A purpose-built AI safety agent detected vulnerabilities in 92% of exploited DeFi good contracts in a brand new open-source benchmark.
The examine, launched Thursday by AI safety agency Cecuro, evaluated 90 real-world good contracts exploited between October 2024 and early 2026, representing $228 million in verified losses. The specialised system flagged vulnerabilities tied to $96.8 million in exploit worth, in contrast with simply 34% detection and $7.5 million in protection from a baseline GPT-5.1-based coding agent.

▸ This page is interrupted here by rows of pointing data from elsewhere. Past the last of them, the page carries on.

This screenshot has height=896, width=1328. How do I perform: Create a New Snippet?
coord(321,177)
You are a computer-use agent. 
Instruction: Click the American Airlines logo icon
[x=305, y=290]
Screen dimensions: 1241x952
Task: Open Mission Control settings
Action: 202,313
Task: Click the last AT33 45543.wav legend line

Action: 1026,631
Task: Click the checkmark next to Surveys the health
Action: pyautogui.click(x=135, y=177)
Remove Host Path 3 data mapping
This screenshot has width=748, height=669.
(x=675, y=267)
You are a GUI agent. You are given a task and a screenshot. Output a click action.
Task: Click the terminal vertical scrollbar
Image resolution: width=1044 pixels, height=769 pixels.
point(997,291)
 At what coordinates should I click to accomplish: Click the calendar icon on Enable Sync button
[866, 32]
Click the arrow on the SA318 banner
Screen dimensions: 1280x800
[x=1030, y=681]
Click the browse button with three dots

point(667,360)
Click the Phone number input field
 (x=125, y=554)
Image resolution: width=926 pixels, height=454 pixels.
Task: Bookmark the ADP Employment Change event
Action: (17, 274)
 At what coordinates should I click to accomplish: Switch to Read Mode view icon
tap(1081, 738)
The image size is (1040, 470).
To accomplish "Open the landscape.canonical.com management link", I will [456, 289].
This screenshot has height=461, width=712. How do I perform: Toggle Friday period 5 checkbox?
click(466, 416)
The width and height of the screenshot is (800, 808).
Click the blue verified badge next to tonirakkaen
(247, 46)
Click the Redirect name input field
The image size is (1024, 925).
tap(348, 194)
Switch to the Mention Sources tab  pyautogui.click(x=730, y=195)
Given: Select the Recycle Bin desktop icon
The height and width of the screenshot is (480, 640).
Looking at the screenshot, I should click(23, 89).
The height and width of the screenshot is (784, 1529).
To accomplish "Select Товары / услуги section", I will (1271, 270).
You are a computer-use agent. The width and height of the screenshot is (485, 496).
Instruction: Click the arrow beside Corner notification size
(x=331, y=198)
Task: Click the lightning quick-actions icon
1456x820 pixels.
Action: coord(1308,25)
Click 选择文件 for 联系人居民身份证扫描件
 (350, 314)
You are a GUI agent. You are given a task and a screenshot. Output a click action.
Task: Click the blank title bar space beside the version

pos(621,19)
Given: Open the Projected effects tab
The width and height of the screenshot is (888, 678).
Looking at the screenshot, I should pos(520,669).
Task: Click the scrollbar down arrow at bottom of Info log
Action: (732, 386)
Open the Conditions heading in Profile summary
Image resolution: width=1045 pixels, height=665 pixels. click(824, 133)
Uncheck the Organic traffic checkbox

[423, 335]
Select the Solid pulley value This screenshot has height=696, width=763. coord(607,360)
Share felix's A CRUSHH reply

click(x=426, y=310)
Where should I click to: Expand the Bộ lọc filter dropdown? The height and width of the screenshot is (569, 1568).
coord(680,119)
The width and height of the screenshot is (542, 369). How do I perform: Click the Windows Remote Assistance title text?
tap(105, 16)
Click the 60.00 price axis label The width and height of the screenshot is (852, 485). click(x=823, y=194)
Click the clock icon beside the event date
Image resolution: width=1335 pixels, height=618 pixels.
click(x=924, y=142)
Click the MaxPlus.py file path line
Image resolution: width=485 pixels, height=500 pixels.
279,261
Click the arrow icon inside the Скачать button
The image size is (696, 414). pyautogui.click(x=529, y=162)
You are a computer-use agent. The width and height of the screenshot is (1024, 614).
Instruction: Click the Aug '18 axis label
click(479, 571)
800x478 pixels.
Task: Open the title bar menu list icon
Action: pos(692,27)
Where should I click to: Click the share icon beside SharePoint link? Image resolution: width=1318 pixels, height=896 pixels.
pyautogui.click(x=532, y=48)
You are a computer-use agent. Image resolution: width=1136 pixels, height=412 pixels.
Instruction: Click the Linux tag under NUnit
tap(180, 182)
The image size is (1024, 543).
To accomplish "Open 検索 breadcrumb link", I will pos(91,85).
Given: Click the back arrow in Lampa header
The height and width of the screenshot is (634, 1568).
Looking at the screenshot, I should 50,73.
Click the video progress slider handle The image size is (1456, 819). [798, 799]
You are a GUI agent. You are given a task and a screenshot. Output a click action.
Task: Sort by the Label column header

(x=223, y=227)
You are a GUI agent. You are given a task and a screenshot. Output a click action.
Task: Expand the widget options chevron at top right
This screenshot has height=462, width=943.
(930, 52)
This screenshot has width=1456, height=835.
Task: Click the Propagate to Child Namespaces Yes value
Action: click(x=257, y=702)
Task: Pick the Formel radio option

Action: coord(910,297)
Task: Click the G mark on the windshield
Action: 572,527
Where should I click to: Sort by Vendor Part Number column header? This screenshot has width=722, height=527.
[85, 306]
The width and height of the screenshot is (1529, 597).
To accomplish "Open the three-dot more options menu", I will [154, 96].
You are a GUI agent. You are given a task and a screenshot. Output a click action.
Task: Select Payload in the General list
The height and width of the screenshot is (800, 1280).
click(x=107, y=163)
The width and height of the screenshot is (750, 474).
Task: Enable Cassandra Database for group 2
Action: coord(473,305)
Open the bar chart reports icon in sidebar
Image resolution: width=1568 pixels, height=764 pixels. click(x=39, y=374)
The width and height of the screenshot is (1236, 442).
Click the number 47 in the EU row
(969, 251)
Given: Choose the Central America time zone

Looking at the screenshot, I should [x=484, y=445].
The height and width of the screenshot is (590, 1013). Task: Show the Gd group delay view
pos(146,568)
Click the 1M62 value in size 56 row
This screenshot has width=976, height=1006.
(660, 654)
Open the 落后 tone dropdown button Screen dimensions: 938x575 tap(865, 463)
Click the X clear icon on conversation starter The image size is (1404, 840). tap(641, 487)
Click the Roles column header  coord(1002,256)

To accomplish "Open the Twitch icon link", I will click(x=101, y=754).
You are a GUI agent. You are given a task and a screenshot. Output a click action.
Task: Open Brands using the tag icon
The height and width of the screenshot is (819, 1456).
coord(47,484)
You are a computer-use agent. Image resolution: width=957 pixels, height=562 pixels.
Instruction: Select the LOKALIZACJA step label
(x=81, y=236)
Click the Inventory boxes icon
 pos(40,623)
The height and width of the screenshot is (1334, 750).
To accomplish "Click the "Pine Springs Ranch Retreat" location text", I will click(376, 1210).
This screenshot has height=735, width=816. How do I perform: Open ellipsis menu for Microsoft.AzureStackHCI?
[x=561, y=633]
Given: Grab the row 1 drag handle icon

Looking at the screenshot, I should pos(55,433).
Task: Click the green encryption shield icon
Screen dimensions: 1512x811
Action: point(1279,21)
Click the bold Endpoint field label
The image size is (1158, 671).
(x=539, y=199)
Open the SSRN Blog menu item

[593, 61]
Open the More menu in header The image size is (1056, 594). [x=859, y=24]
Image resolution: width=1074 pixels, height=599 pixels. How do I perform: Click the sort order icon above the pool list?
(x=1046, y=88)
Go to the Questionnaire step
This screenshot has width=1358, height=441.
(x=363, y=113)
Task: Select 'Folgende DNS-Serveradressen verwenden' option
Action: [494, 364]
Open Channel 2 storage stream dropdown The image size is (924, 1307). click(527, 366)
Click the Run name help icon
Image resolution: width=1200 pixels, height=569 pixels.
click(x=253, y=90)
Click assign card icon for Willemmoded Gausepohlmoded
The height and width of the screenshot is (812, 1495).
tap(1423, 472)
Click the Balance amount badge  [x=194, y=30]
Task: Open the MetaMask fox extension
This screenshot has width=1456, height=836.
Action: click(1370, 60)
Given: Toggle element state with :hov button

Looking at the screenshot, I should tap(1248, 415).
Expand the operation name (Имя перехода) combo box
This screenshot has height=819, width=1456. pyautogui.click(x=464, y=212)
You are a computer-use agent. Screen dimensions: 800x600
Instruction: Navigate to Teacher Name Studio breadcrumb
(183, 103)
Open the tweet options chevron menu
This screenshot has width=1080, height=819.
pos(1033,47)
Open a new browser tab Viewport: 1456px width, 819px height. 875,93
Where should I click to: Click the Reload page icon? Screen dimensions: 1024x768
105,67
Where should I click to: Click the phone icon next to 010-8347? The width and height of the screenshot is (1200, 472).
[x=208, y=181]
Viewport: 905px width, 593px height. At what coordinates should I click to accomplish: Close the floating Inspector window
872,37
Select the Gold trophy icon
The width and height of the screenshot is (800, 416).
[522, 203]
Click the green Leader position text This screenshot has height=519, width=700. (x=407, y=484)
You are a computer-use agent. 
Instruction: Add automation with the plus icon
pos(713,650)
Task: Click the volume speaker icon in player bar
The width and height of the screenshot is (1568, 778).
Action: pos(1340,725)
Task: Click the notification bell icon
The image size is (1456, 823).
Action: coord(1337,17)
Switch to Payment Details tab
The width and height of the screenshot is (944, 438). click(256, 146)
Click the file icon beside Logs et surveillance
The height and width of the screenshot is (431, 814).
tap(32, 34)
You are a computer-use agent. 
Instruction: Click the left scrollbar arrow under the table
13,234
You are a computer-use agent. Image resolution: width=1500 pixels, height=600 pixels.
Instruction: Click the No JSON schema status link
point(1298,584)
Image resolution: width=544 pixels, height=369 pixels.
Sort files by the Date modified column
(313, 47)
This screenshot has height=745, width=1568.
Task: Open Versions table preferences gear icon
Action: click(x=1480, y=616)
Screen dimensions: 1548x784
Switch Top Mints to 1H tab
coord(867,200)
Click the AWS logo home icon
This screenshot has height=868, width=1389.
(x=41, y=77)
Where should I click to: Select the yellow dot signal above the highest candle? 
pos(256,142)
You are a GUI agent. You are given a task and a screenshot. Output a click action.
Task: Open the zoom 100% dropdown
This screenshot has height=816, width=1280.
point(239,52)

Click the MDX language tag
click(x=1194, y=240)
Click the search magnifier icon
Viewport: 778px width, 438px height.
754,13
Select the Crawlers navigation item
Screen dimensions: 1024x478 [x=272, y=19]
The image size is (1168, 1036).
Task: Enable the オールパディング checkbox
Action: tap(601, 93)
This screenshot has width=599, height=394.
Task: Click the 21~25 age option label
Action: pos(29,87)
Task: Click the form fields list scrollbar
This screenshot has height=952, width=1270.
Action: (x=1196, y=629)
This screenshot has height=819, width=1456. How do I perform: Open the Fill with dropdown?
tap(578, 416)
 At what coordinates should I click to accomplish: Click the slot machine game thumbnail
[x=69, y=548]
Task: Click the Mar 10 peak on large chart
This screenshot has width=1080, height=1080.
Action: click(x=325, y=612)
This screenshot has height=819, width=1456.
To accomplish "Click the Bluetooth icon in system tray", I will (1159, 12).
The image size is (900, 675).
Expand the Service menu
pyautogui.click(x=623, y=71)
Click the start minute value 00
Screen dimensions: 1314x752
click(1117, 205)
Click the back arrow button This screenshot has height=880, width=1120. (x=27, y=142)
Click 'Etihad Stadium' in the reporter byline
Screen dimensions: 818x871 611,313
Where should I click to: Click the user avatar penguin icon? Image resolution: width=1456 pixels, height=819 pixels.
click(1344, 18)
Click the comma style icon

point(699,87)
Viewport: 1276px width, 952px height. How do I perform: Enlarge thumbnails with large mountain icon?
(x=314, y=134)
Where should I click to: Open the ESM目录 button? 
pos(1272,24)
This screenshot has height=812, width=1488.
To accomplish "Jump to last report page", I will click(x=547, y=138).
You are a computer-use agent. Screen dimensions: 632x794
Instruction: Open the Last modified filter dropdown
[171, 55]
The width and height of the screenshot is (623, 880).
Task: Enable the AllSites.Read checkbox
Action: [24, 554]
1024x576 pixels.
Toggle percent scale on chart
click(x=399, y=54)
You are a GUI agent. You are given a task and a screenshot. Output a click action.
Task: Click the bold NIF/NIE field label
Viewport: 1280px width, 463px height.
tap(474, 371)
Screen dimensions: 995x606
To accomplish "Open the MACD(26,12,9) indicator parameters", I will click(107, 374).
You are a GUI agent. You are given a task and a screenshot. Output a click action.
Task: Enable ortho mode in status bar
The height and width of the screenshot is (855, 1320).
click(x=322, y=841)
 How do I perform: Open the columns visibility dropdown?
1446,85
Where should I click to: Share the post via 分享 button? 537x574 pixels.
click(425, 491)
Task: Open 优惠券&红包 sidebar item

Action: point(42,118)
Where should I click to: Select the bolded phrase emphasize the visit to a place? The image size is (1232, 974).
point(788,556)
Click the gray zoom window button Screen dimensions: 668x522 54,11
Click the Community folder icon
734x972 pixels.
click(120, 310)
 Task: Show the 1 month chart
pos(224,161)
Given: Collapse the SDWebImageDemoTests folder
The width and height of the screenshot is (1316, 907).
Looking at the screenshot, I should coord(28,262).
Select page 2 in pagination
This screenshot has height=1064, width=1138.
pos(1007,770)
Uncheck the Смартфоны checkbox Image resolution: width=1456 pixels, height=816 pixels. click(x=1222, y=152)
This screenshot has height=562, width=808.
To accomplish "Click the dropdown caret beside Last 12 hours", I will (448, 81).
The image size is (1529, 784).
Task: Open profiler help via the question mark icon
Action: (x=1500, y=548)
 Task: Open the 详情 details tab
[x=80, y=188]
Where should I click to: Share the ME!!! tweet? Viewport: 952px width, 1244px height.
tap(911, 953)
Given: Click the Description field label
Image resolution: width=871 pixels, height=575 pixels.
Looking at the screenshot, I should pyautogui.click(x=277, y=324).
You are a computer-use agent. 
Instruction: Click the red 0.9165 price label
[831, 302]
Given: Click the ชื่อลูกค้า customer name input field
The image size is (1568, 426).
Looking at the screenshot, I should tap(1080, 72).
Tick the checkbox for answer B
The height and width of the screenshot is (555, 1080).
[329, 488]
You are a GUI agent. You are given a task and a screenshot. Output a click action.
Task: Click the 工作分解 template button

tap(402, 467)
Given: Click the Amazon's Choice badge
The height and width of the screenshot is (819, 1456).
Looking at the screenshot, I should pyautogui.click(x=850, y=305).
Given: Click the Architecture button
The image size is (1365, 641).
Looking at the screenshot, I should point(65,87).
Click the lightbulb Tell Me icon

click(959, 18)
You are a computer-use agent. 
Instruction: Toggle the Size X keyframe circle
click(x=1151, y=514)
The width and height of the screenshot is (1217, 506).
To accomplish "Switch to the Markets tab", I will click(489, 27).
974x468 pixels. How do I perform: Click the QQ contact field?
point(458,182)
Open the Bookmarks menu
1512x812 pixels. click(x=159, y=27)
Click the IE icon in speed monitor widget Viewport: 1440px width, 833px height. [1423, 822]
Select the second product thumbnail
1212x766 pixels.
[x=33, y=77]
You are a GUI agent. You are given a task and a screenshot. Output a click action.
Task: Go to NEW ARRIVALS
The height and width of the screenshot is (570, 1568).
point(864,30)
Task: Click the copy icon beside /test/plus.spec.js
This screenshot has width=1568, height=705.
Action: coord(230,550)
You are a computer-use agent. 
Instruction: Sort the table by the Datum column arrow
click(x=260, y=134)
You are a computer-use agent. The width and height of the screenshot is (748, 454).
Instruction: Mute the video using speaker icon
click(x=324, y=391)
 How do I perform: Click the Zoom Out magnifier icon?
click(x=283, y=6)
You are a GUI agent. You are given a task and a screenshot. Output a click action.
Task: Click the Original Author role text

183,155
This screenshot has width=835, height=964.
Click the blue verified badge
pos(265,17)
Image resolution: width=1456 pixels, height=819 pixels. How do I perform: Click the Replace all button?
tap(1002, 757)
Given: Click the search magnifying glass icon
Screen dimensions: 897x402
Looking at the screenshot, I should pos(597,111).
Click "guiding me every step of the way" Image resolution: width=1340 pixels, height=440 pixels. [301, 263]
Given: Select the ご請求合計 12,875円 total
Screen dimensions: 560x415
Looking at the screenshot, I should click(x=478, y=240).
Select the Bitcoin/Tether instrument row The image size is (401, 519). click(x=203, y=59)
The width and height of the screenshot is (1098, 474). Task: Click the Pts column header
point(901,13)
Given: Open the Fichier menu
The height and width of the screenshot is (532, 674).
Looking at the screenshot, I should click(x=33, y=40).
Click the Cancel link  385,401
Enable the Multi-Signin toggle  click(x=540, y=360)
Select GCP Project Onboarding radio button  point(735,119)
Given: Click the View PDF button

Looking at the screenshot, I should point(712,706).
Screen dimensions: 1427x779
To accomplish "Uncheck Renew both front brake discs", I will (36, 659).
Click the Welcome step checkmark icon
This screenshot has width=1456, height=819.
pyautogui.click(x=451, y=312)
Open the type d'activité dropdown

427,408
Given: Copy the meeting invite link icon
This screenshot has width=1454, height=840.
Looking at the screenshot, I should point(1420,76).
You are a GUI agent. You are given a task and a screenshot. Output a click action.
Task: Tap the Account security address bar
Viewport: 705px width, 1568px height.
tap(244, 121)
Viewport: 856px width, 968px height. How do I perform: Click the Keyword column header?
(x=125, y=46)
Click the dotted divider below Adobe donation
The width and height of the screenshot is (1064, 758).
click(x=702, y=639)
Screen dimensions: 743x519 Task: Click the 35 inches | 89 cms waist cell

Each programs ran on the identical frontier mannequin. The distinction, in line with the report, was the applying layer: domain-specific methodology, structured evaluation phases and DeFi-focused safety heuristics layered on high of the mannequin.
The findings arrive amid rising concern that AI is accelerating crypto crime. Separate analysis from Anthropic and OpenAI has proven that AI brokers can now execute end-to-end exploits on most identified weak good contracts, with exploit functionality reportedly doubling roughly each 1.3 months. The common value of an AI-powered exploit try is about $1.22 per contract, sharply decreasing the barrier to large-scale scanning.
Earlier CoinDesk protection outlined how dangerous actors corresponding to North Korea have begun utilizing AI to scale hacking operations and automate elements of the exploit course of, underscoring the widening hole between offensive and defensive capabilities.
Cecuro argues that many groups depend on general-purpose AI instruments or one-off audits for safety, an strategy the benchmark suggests could miss high-value, advanced vulnerabilities. A number of contracts within the dataset had beforehand undergone skilled audits earlier than being exploited.
The benchmark dataset, analysis framework and baseline agent have been open-sourced on GitHub. The corporate mentioned it has not launched its full safety agent as a result of issues that comparable tooling could possibly be repurposed for offensive use.